Camp and co-founder Geoff Smith were graduate students at the University of Calgary when they started working on StumbleUpon in 2001. At that point, the service existed as an unknown Firefox extension with no social features other than the ability to “subscribe to,” or follow, friends. Since Firefox itself wasn’t yet that well known, and the founders were busy with other projects (e.g. graduate theses) to spend time spreading the word, users trickled in slowly.

After a small Canadian magazine wrote the article that netted StumbleUpon its first handful of users, British magazine PC Pro UK gave the service its first big story. The exposure resulted in a spike of users disproportionately located in the UK, but it wasn’t enough popularity to build a company upon.

“Nothing explodes overnight,” Camp explains. “There were years of working in our bedrooms before we saw any kind of growth.”

Throughout the next four years, he and Smith kept StumbleUpon alive with their own money and some small donations they collected from users.

Phase 2: Venture-Backed Startup

With a graduation date in sight, the StumbleUpon team considered whether to pursue StumbleUpon or get a job. The service had about 600,000 users at that point, and the founders decided to look for funding.

They found it in Silicon Valley, and they put together a $1.5 million seed round in 2005. Investors included Ram Shriram from Sherpalo Ventures (and a board member of Google), Lotus founder Mitch Kapor, super angel Ron Conway, TechValidate co-founder Brad O’Neill and serial entrepreneur Ariel Poler.

“Three people who have done it before all invested in a week,” Camp says. “That’s when I thought, there’s something to this. There’s an idea and a product that I like, but it also has a lot of validation.”

Along with the funding, StumbleUpon picked up advisors whom Camp says were vital to the company’s success. Many of them stopped by every week for several hours, and they lent the young company operational experience that it lacked at that point.

StumbleUpon moved its operation to San Francisco, set up their first offices and started to hire people. It took some work to assemble a good team with the founders’ few connections in the U.S. and to explain a relatively novel product in terms that everyone could understand. Eventually, StumbleUpon accomplished both feats.

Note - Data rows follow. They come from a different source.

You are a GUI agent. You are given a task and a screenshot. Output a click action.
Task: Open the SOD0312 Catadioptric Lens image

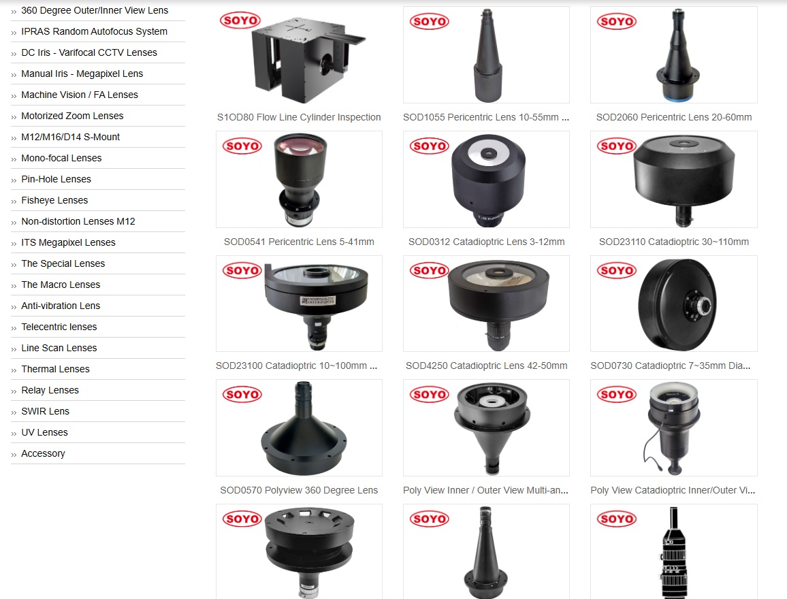(486, 179)
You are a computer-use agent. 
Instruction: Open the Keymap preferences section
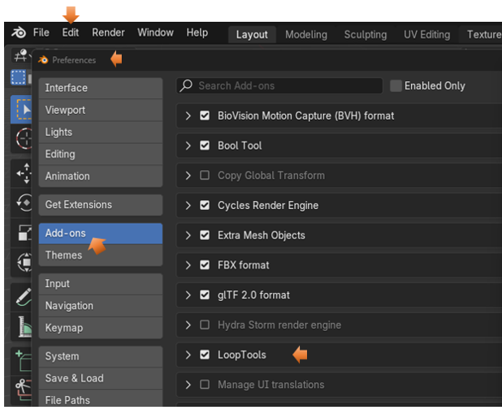click(63, 327)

StumbleUpon soon landed a spot on Firefox’s top ten extension page, which kept new users pouring in.

Phase 3: Property of eBay

In 2007, eBay acquired StumbleUpon for $75 million. The arrangement — which seemed bizarre to many — only lasted until 2009, when StumbleUpon and many of its original investors purchased the company back from eBay. At that point, its value had depreciated to a reported $29 million.

“I wanted [StumbleUpon] to be huge, and it’s kind of hard when you’re within a large company to be really nimble, really agile and flexible,” Camp says about the decision to make StumbleUpon an independent company once again. “The bigger a company gets, the more people are involved in decisions, the slower decisions get made. Look, the whole theory of startups is that three motivated people can go and do something that every company can’t.”

Phase 4: To Be Continued

After barely changing their product during two years under eBay, StumbleUpon started developing new features rapidly once it became independent again.

The same month of the company’s self-purchase, it launched web stumbling, which allowed users to stumble without downloading a Firefox extension. In August 2010, it released a mobile product whose user base is growing 40% every month.

In the last 12 months, StumbleUpon has also launched an Android app discovery feature, integrated third-party support into its video feature and created a URL shortener for content publishers. Earlier this week, it launched a new paid discovery ad system.

“We have such a backlog of things that we want to do,” Camp says. “We feel like there’s a backlog of things StumbleUpon can be applied to — almost every vertical, every device.”

StumbleUpon has plenty of cash to continue checking items off that log at a rapid pace. Last week, the company announced a $17 million Series B round of funding.

“We’re planning on hiring a lot of engineers in the next six months,” Camp says.